Cak Nur (2000), mengartikan fitrah sama dengan khilqah (ciptaan atau penciptaan). Secara peristilahan, fitrah berarti “penciptaan yang suci”. Jika dirunut pada pengertian paling fundamental, Idul Fitri yang dimaknai “penciptaan yang suci itu” adalah ajaran dasar agama yang menandaskan, manusia segera sebelum dilahirkan ke dunia pernah mengadakan “perjanjian primordial” (ahdprimordial covenant) dengan Tuhan. Isi “perjanjian primordial” ini berupa kesediaan manusia (dalam alam ruhani) untuk hanya mengakui dan menerima Tuhan YME sebagai satu-satunya sosok yang wajid dipercayai dan disembah.

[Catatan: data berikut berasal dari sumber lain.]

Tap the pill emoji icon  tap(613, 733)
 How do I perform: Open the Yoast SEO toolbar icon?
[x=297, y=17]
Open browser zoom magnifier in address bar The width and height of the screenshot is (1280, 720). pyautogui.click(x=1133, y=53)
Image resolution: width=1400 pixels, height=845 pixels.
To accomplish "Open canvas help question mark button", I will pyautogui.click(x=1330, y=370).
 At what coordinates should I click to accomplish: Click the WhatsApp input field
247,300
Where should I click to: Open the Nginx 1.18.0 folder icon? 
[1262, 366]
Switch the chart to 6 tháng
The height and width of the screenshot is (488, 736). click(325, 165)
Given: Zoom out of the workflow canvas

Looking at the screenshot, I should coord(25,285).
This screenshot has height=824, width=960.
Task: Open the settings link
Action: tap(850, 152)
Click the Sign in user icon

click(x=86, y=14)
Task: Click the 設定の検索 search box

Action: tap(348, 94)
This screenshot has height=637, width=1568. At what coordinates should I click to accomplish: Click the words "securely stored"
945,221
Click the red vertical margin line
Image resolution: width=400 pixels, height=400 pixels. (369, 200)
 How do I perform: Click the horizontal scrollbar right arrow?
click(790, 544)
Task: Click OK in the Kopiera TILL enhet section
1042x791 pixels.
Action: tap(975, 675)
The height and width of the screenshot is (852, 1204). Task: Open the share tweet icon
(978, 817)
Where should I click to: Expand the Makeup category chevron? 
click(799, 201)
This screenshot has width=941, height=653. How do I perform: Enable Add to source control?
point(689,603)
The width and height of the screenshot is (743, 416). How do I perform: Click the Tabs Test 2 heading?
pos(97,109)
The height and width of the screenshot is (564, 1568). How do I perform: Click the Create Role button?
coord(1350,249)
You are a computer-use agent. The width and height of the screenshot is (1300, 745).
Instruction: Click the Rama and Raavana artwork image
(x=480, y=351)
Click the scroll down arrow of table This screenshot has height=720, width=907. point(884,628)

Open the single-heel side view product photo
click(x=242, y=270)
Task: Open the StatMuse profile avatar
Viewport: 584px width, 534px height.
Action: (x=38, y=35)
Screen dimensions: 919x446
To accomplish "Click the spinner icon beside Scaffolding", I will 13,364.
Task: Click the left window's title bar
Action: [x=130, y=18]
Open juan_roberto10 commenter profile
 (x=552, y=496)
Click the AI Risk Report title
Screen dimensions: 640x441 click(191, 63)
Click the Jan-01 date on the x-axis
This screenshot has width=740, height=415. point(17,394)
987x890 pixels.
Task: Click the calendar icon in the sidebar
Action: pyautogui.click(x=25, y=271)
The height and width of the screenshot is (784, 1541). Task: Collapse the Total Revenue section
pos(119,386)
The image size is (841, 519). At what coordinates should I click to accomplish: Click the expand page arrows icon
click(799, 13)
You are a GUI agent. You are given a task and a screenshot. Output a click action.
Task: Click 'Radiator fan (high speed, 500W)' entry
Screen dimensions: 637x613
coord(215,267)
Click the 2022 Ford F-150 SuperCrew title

Relevansi makna fitrah dalam konteks pengelolaan sumber daya kelautan dan perikanan di Tanah Air dapat diletakkan pada 2 hal pokok: pertama, sumber daya ikan merupakan sarana pendakian spiritual bagi 250 juta penduduk Indonesia untuk melaksanakan mandat perjanjian primordial dengan Tuhan YME. Dengan perkataan lain, stok sumber daya ikan nasional hanyalah sarana (al-wasilah), bukan tujuan (hadafa) penciptaan.

Kedua, fitrah bukan sekadar peristiwa spiritual, melainkan lokus bagi munculnya semangat pembebasan dalam rangka penataan kehidupan sosial yang adil dan beradab. Dalam konteks inilah, pengelolaan 11 wilayah pengelolaan perikanan harus diarahkan untuk meningkatkan taraf hidup masyarakat kelautan dan perikanan skala kecil, mulai dari nelayan, perempuan nelayan, pembudidaya, petambak garam dan pelestari ekosistem pesisir di 10.666 desa pesisir yang tersebar di 300 kabupaten/kota dari total sekitar 524 kabupaten/kota di Indonesia.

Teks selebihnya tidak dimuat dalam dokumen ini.